EAST LANSING, Mich. — From mental health to physical fitness, studies show sleep is one of the best medicines for your body. A study by Michigan State University finds the powers of sleep have even greater benefits for teens. Researchers say teens who get the recommended amount of rest are able to focus more in class and even deal with difficult social situations better.
Looking at 256 ninth-graders, the study finds adolescents with adequate sleep are able to handle discrimination, racial bias, and solve problems more effectively. They are also more likely to seek support from a peer when facing difficult issues. The teens wore an actigraphy watch that tracks physical activities at one-minute intervals. This tests their sleep-wake state every day for two weeks.
Each day, the youths were also asked to fill out a survey sharing their daytime experiences, such as how they respond to social stress, discrimination, and how these things impact their mental well-being. The results show teens are more successful helping their peers through daily stressors than each youngster’s parents are.
“Compared to parents, peers are likely to be witnessing and involved in adolescents’ experiences of ethnic or racial discrimination on a daily basis,” MSU’s Yijie Wang says in university release. “As such, they’re more of an immediate support that backs up adolescents and comforts them when discrimination occurs.”
Researchers say limiting electronic usage, quieting the sleeping area, and having a regular bed time can effectively help teens get adequate rest. They add this is where parents find their support being most important to a child’s development.
Proper sleep helps teens deal with the challenges growing up
Study authors believe teens have it a little rougher than younger children or adults. With early school times, constant changes in hormones, social stress, and transitioning into high school environments and relationships, teens need as much sleep as possible to deal with life’s happenings.
“Understanding how sleep helps adolescents negotiate social challenges may consequently elucidate how promoting sleep may improve adolescent adjustment during high school and beyond,” the assistant professor of human development and family studies adds.

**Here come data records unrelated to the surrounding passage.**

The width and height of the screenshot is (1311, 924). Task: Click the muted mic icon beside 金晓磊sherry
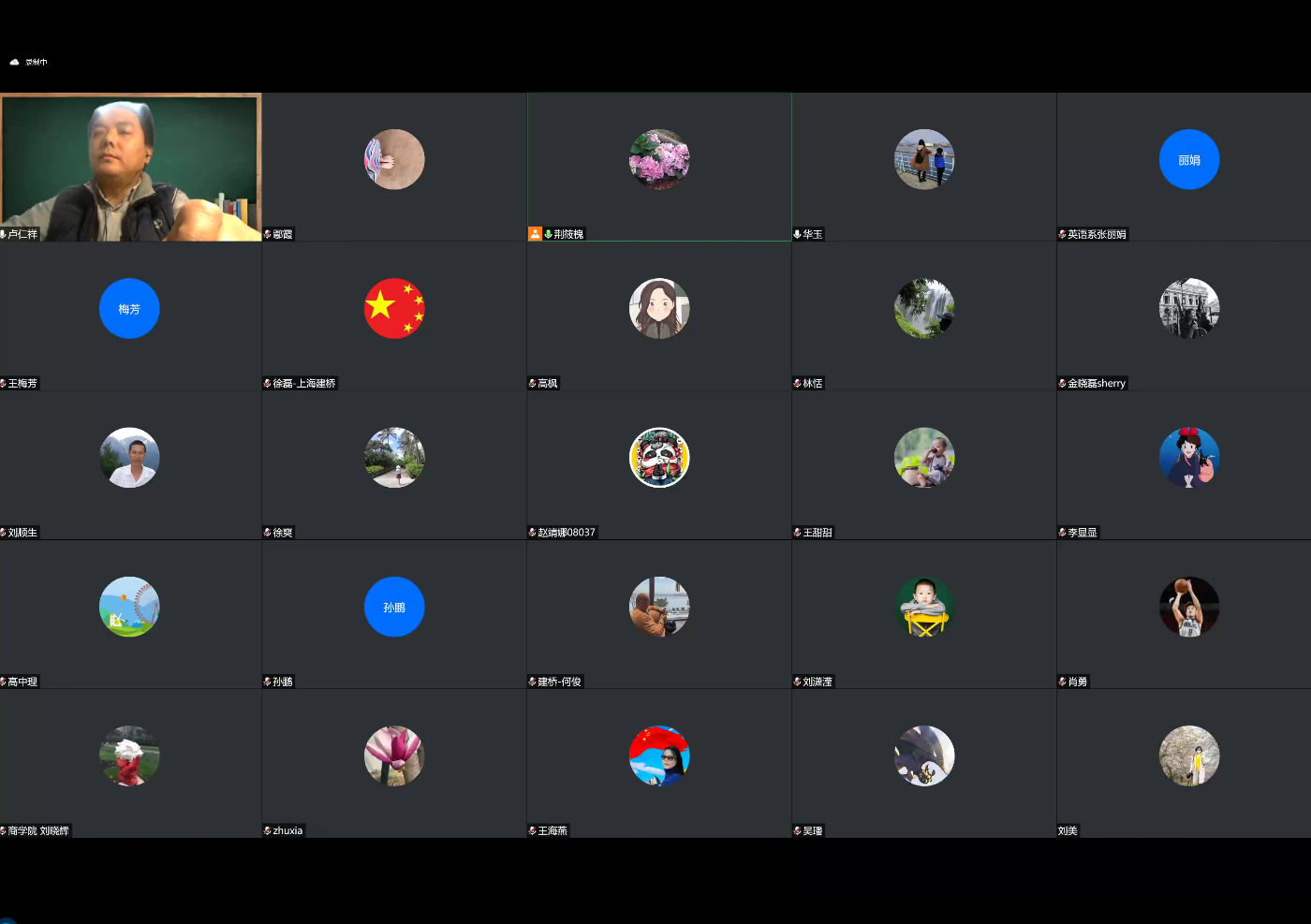point(1063,384)
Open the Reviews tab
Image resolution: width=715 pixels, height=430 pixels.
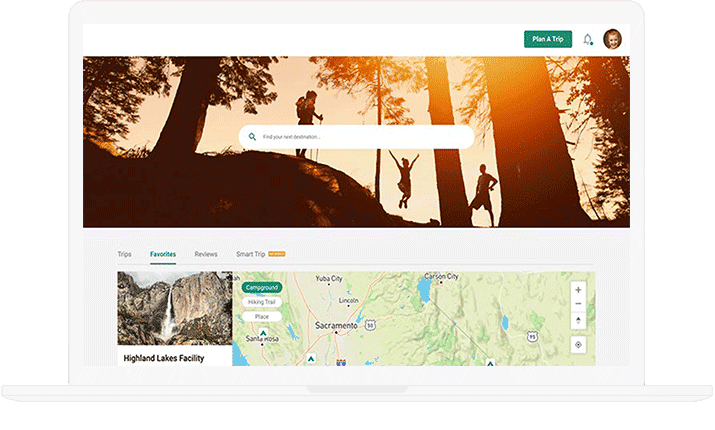(206, 255)
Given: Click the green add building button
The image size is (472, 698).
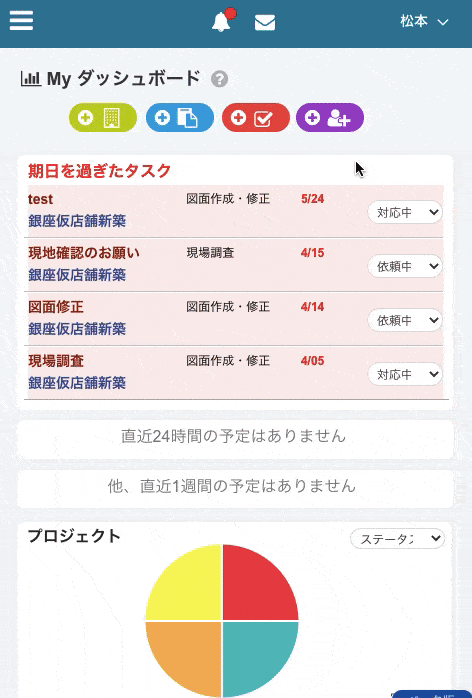Looking at the screenshot, I should [x=103, y=118].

MSU researchers say discrimination can bring about fatigue and having adequate rest can help teens deal with this harsh realty.
“This study did not treat sleep as a consequence of discrimination,” Wang explains. “However, our team did identify the influence of discrimination on same-day sleep in other studies. These studies showed that, on days when adolescents experienced ethnic or racial discrimination, they slept less and also took longer to actually fall asleep.”
Sleep doesn’t make issues or stressors disappear completely, but they do help with dealing with these problems which can occur daily.
“The promotive effect of sleep is so consistent,” Wang concludes. “It reduces how much adolescents ruminate, it promotes their problem solving and it also helps them to better seek support from their peers.”
The study is published in the journal Child Development.